A walk in the countryside can be good for you, both mentally and physically. A brisk walk builds your stamina, and acts as a low-key cardio work out. It’s also good for your heart, and can help reduce the risk of heart disease later in life. Walking in nature can also help to ease stress and encourage the release of endorphins, lifting your mood and returning you to civilisation refreshed and with greater resilience to face the challenges life can bring.
Getting the most out of a day out in the countryside does require preparation, however. While the British landscape doesn’t play host to any predators that could seriously trouble a rambler and, for the most part, won’t let you wander too far from roads, towns and villages, it’s still possible to run into problems that leave you not enjoying the best possible time.
Dehydration isn’t pleasant: it can leave you tired and worn down,confused, dizzy and worse. Before you set out for a day in the countryside, it’s worth making sure you can identify the signs of dehydration and know how to hydrate quickly, so you don’t get into difficulties a long way from help.
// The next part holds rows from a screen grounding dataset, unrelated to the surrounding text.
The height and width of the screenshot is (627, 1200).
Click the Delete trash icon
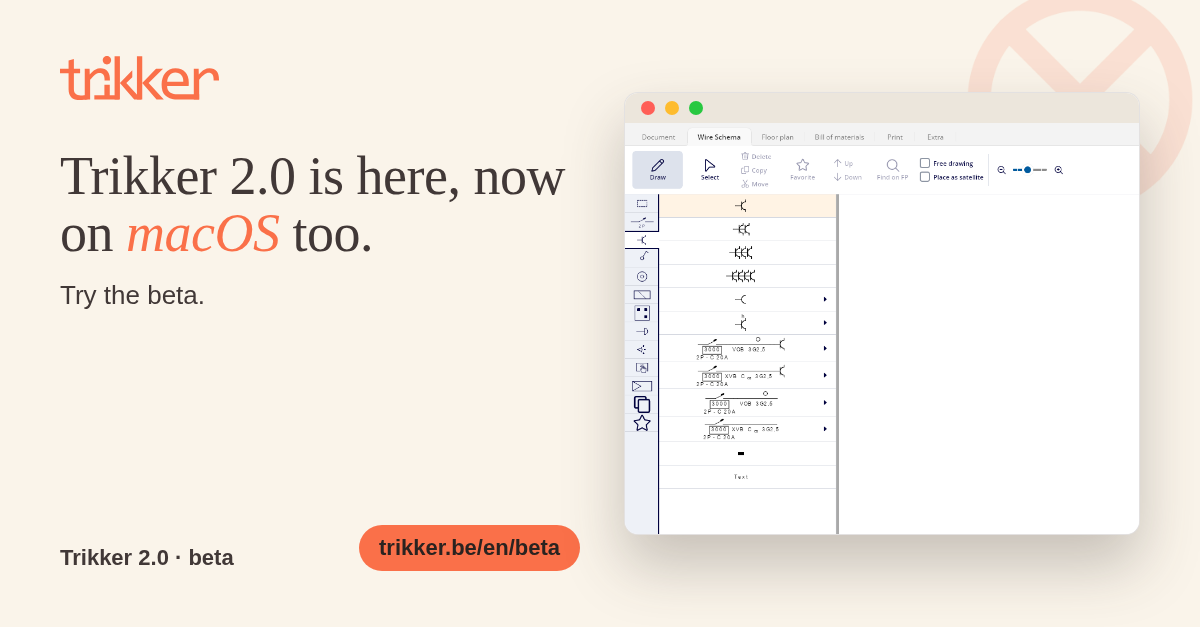[x=745, y=156]
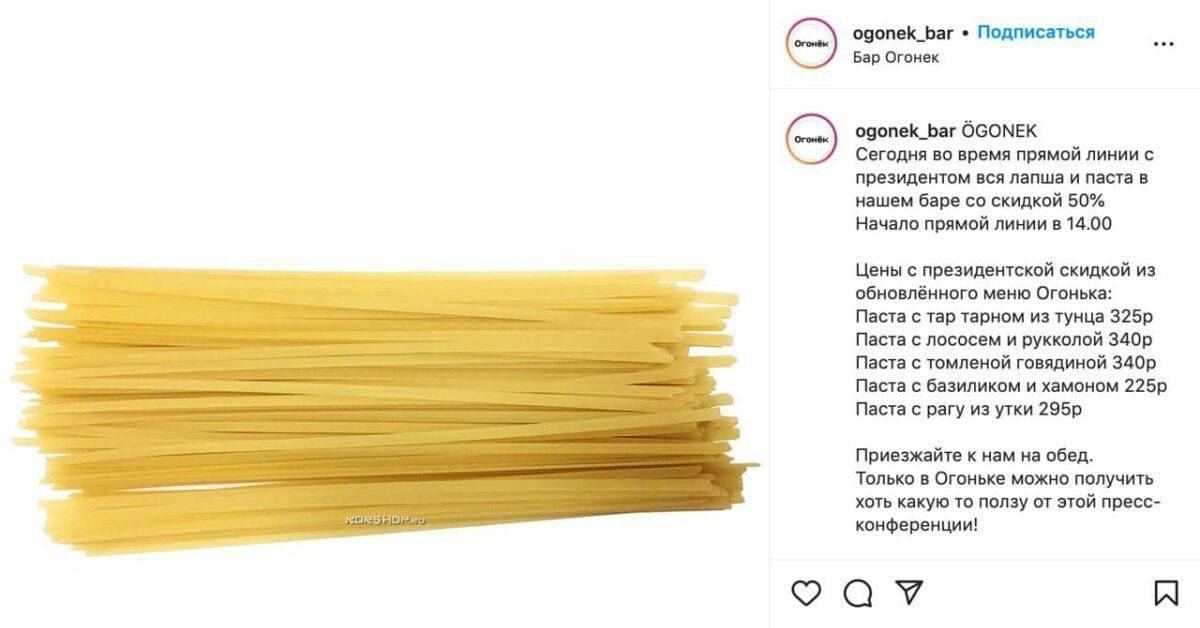1200x628 pixels.
Task: Share the post with the paper plane icon
Action: 908,592
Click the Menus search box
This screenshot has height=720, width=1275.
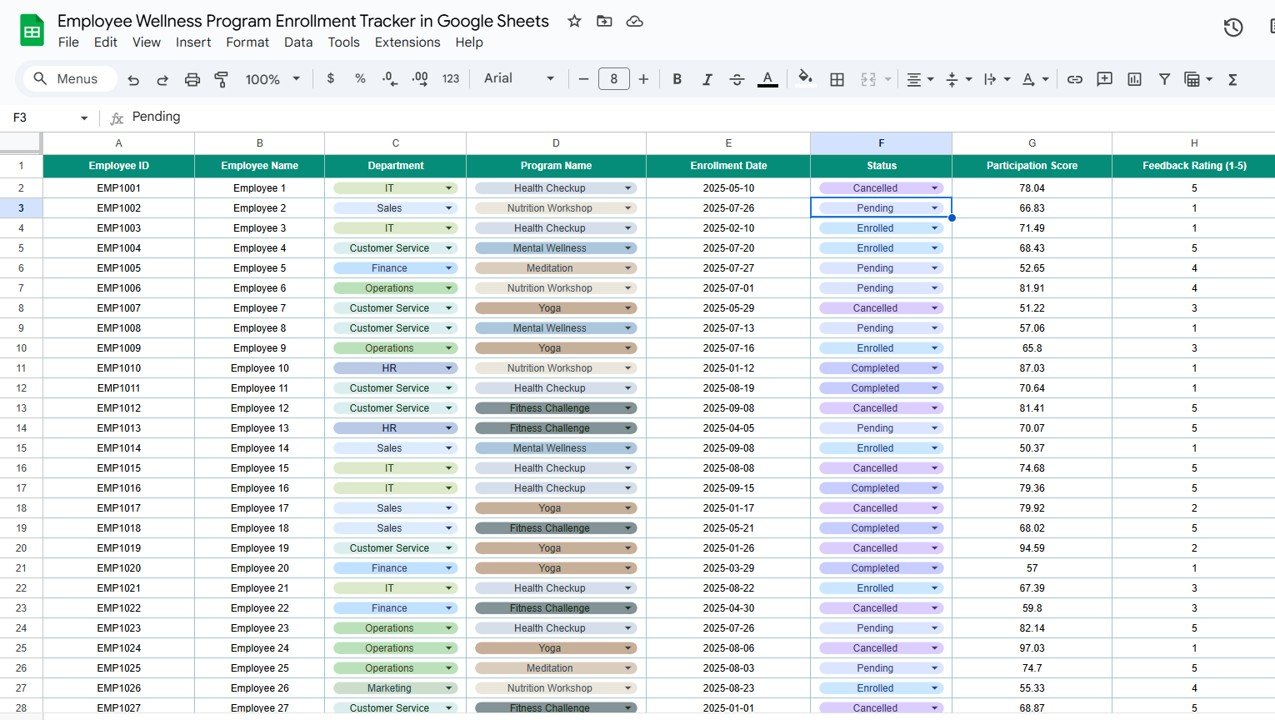coord(68,79)
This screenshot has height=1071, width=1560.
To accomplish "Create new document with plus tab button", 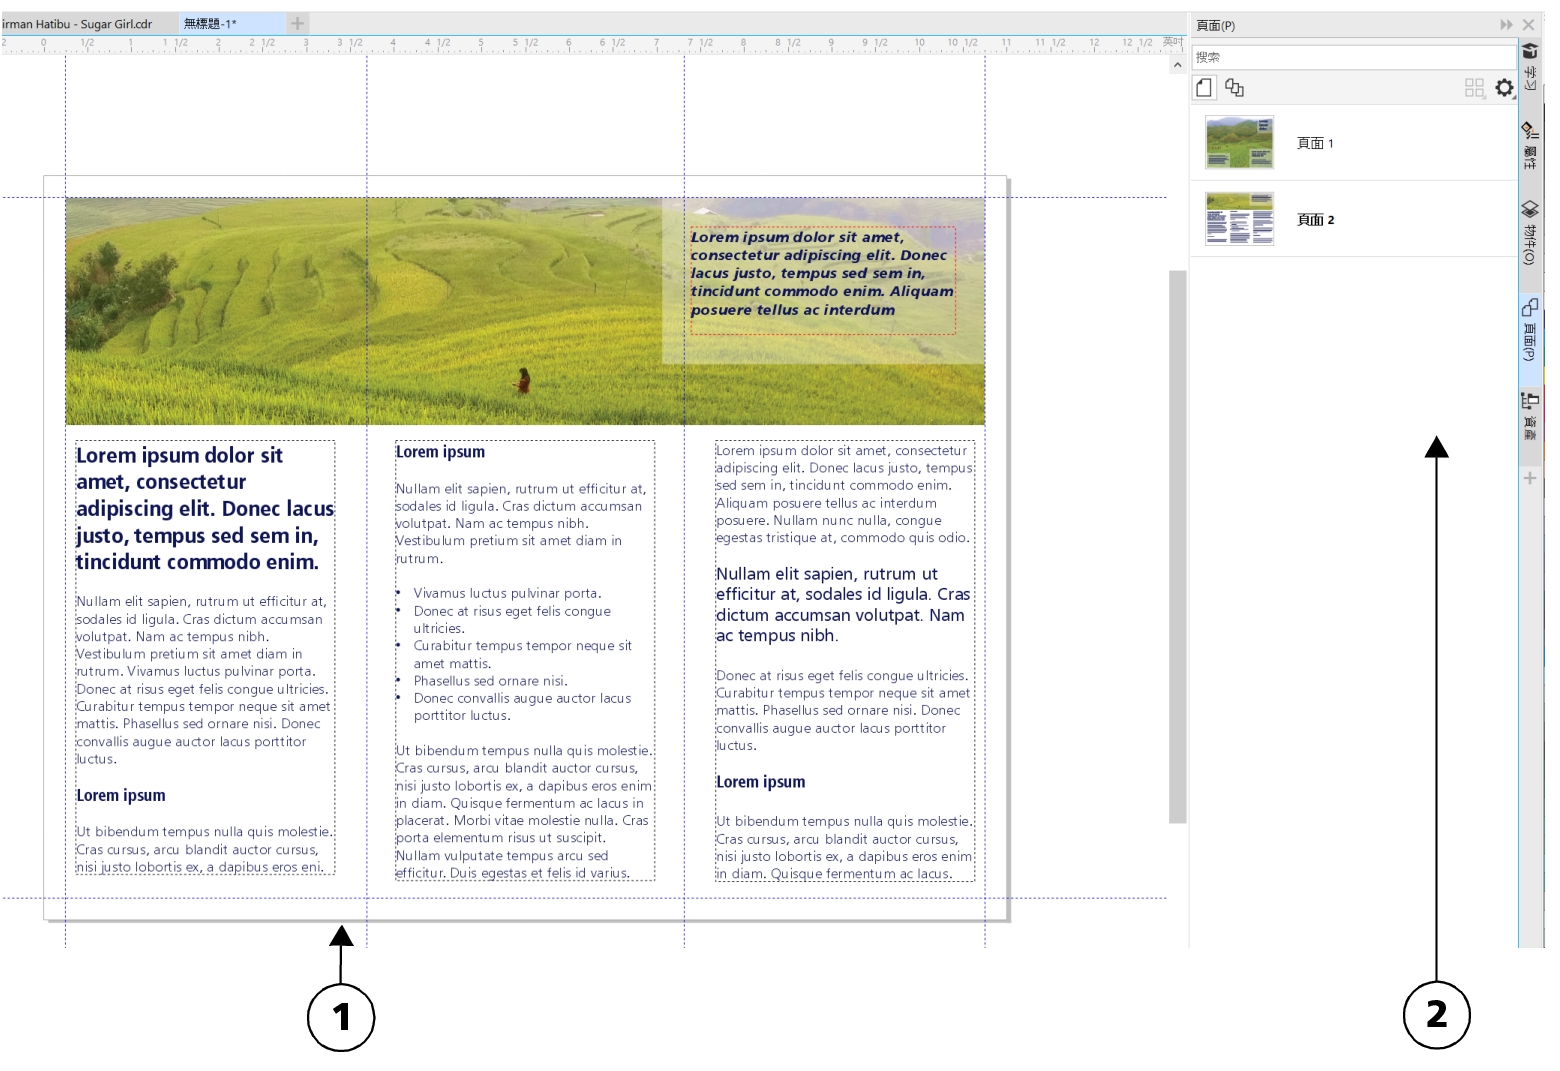I will pyautogui.click(x=297, y=23).
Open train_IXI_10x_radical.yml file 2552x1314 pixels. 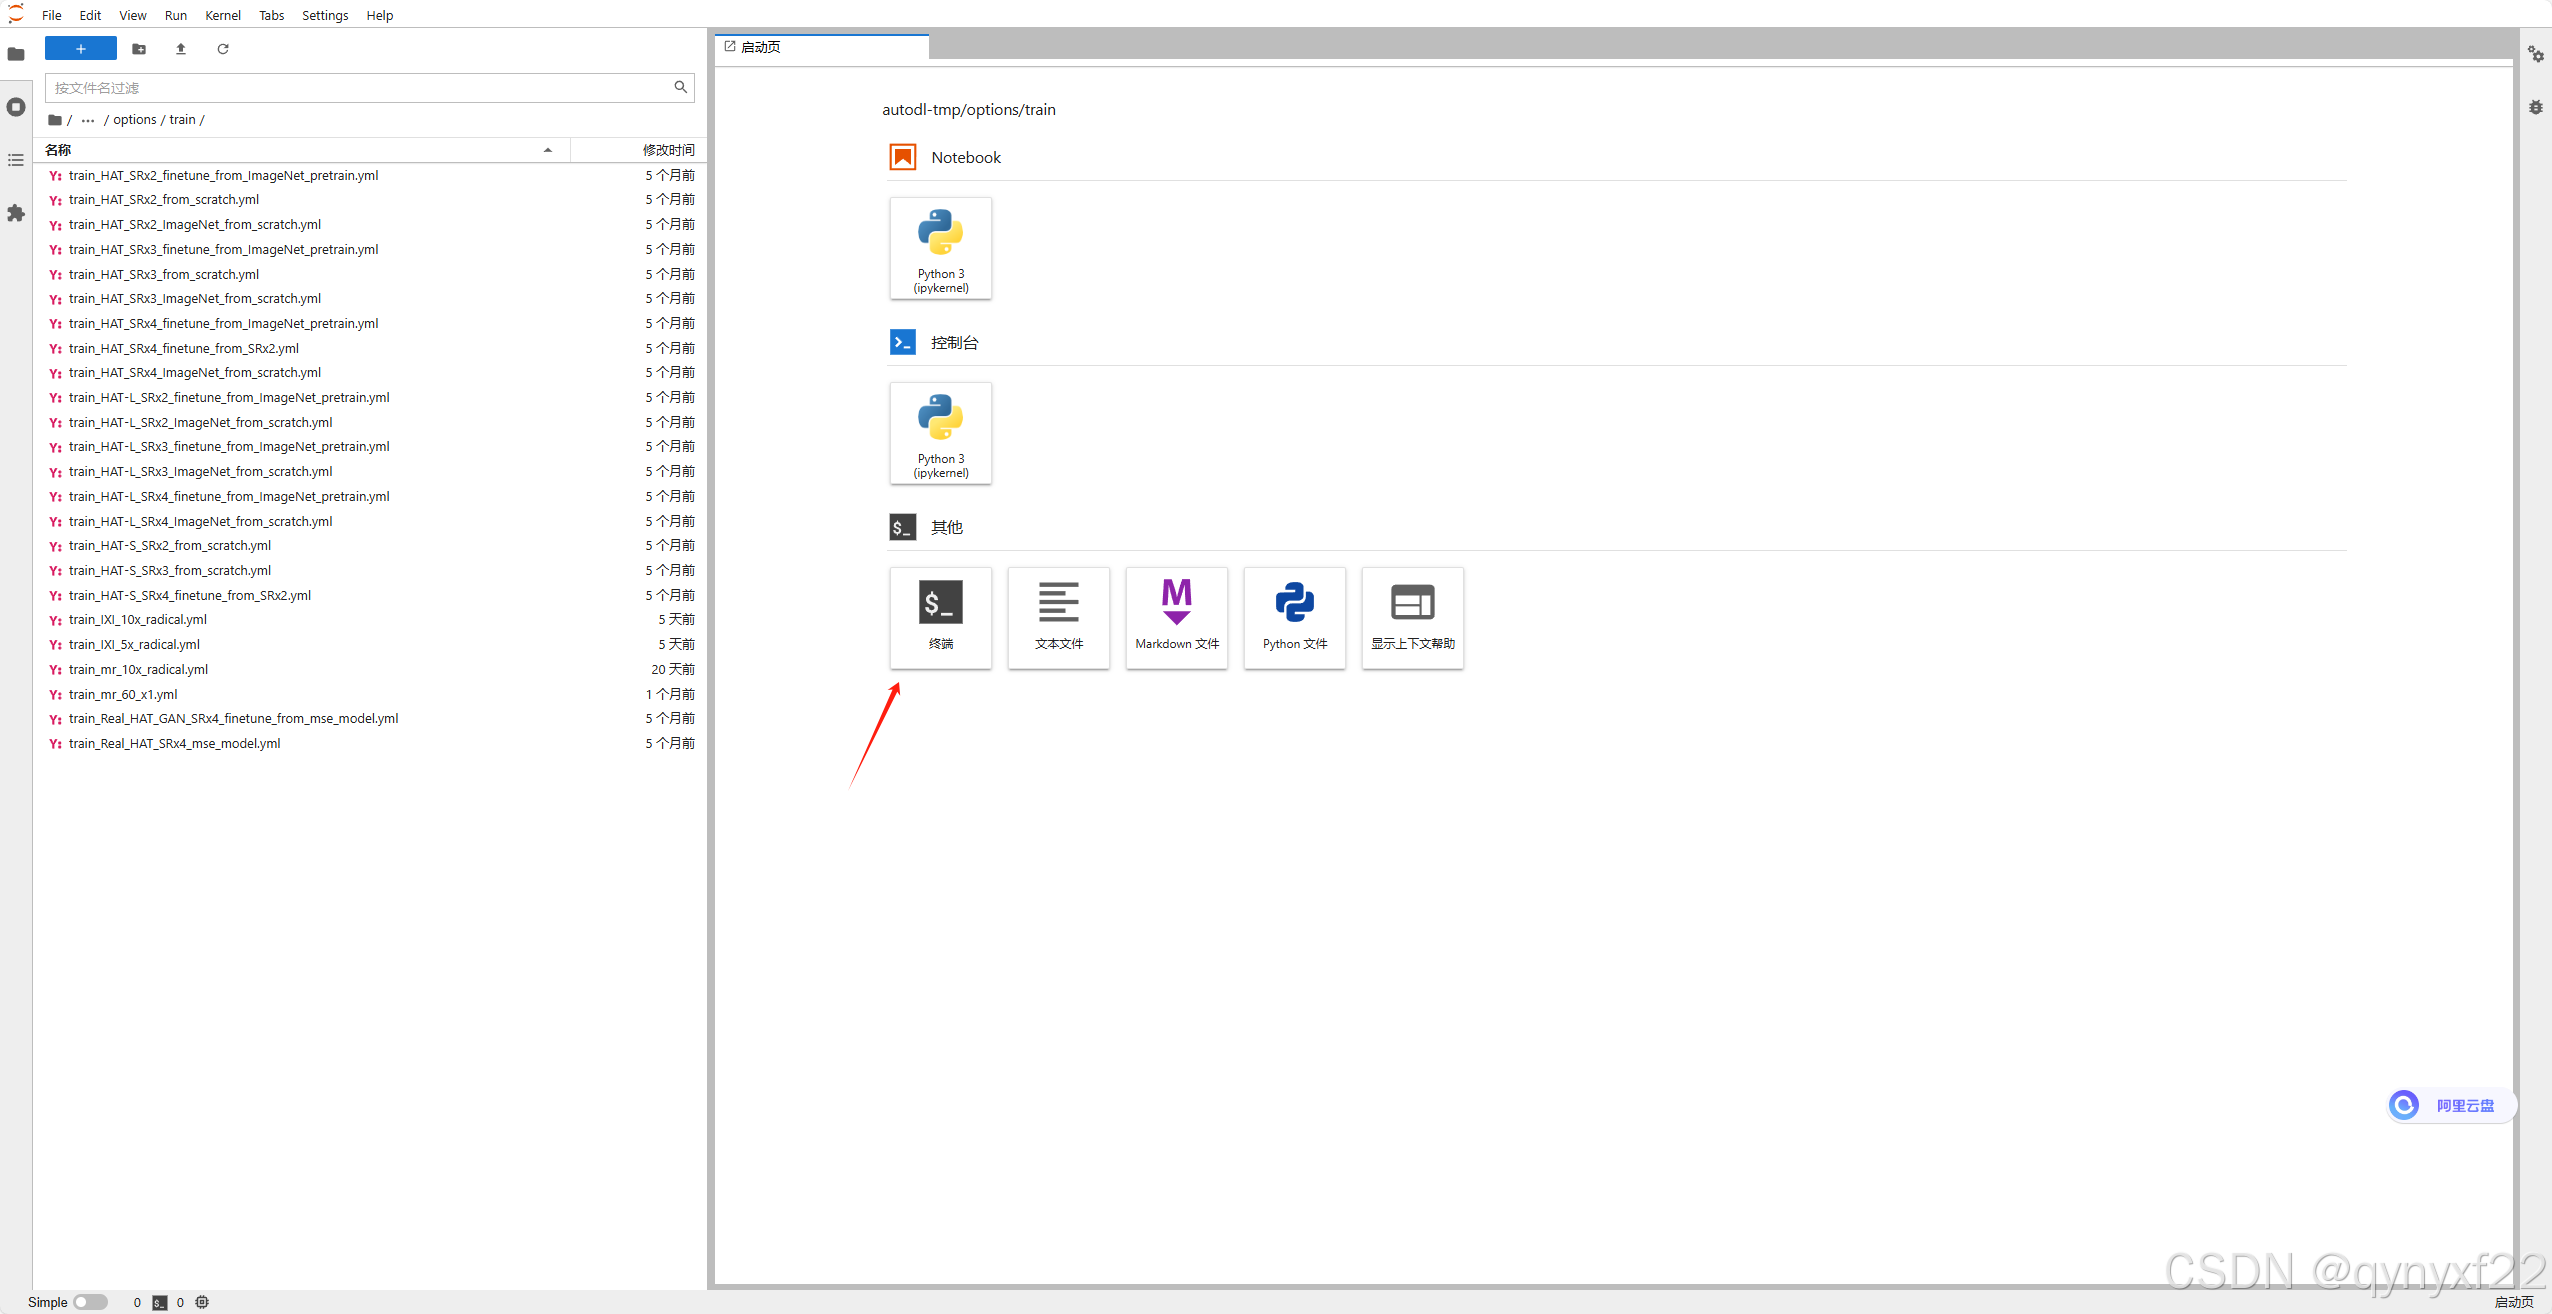tap(138, 620)
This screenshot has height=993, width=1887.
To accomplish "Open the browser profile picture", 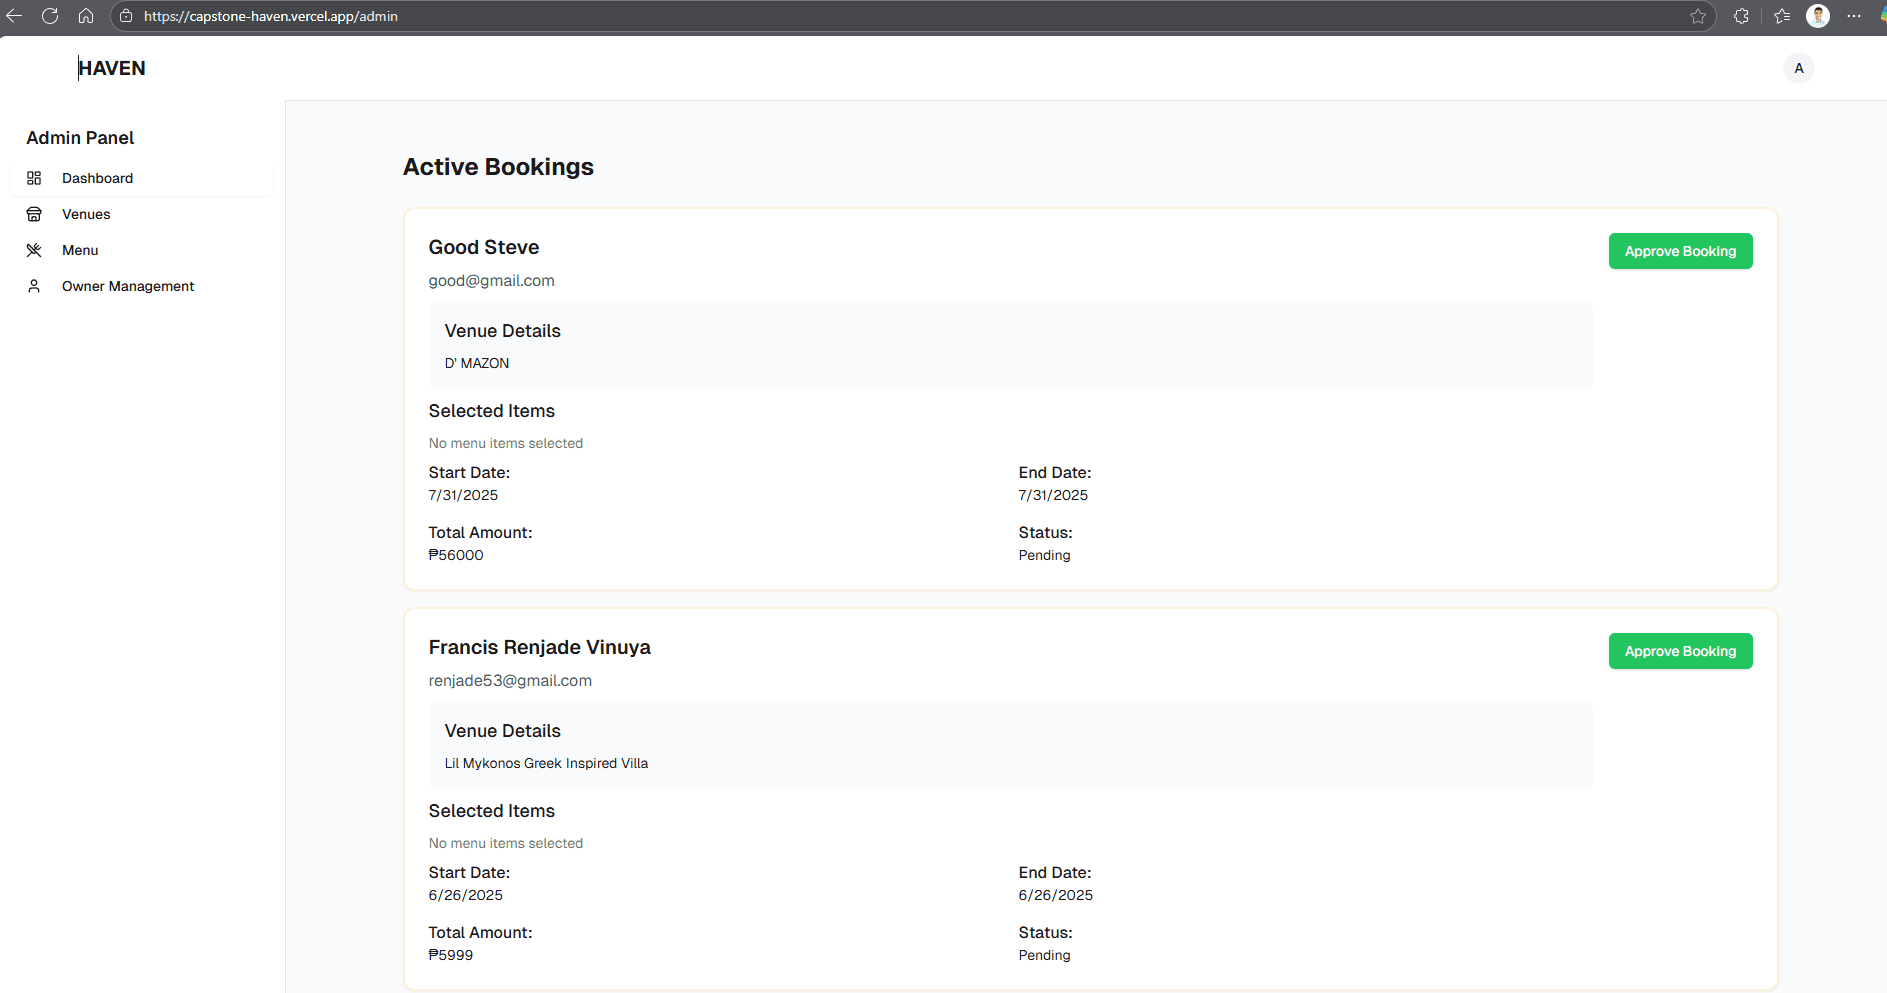I will [x=1818, y=16].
Thirst is your best indicator that you’re getting dehydrated. If that’s joined by a headache you know you need to take action. Sometimes water isn’t enough to rehydrate. When you sweat you also lose electrolytes: the salts dissolved in your body’s water supplies. Using rehydration tablets or sports drinks gives you an electrolyte top up as well as quenching your thirst and means you’ll be able to keep hiking!
Know the Area
There’s no harm in exploring, but it’s important to do your research and planning in advance. Look at the area you’re planning to visit on a map and check both for hazards and points of interest and beauty spots you might want to explore. There’s still plenty of Ministry Defence land in the UK it’s illegal (and dangerous) to walk on, and privately owned land where you’ve no right of way.
Bring the map with you when you head out: smartphones are an enormous advantage to the modern navigator, but a paper map is a useful backup that can’t run out of battery, lose signal or break when it’s dropped.
Let People Know Where You’re Going and Check In
Even if you aren’t heading up a mountain or into the true wilderness, it’s worth taking some time to think about your safety. Let some trusted family and friends know where you’re going and when you expect to be back, and check in with them as you travel. If you run into problems, they’ll know and you can expect rescue!